A 1996 permit for the massive Akso-Nobel Salt Mine provides for a reduction in the mine's bond amount if it practices "backfilling," i.e., waste disposal. Proposals have been made to backfill 9,000 acres of salt mines with low-level nuclear waste, municipal solid waste, and sewage sludge. The company has received $18 million in grants from New York State to expand the mine and approximately $20 million in low-interest loans and tax and fee abatements, one-third of this funded by New York State. Permit language local stakeholders expected that would have prohibited waste disposal in the mine is missing.
The mine underlies three rural towns thirty miles south of Rochester, New York, alongside the Genessee River. A collapse of Akzo's nearby 6,000 acre Retsof Salt Mine in 1994 ruined large areas of land and homes throughout the Genesee River Valley towns of York, Geneseo, and Leicester in Livingston County. In addition to subsidence these areas experienced dewatering of overlying aquifers and the loss of water supplies, and contamination of ground and surface waters with brine. Following the collapse former DEC Commissioner Zagata ruled that salt mining was so much in the public interest as to justify expedited review of the larger 9,000 acre mine at Hampton Corners, which he ultimately approved.
The local concerned citizens organizations Regional Action Group for the Environmental (RAGE) and Protect A Clean Environment (PACE) believe salt production plays no role whatsover in the future of the mine. There is little demand for rock salt: the City of Rochester does not use rock salt on roads, and rock salt is infrequently used to treat icy road conditions elsewhere in the region. Their objections to the limited scope of review of the new mine was dismissed by Commissioner Zagata as "at best, rais[ing] potential uncertainties."

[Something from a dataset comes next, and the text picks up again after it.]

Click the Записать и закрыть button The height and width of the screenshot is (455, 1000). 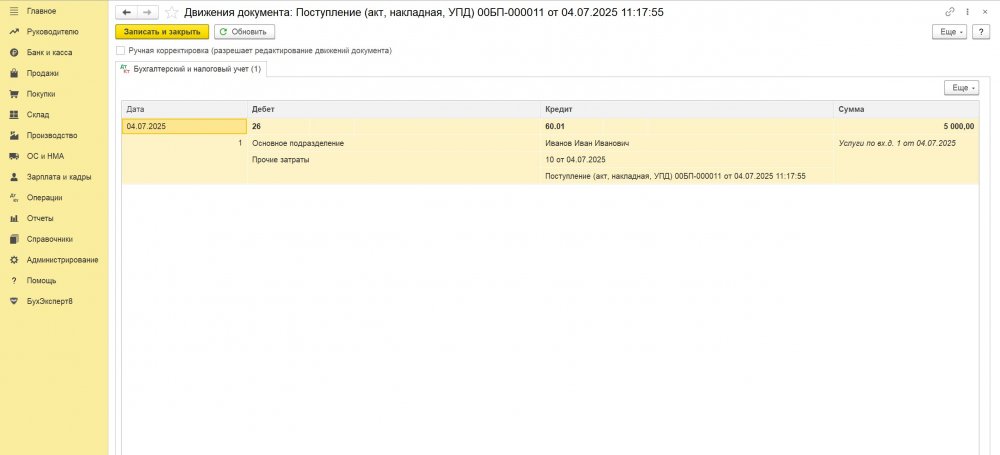pos(162,32)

An environmental justice issue is presented by the discovery of at least eleven separate burial areas on the site containing human remains from Native American communities, some dating back 10,000 years. One-half of the membership of RAGE is Native American.
Additional salt mine storage projects are under way in Bath and Avoca, New York, where fresh water from Cohocton River is being injected into salt domes to create a cavity to store liquid propane, with the brine being discharged directly back into the river.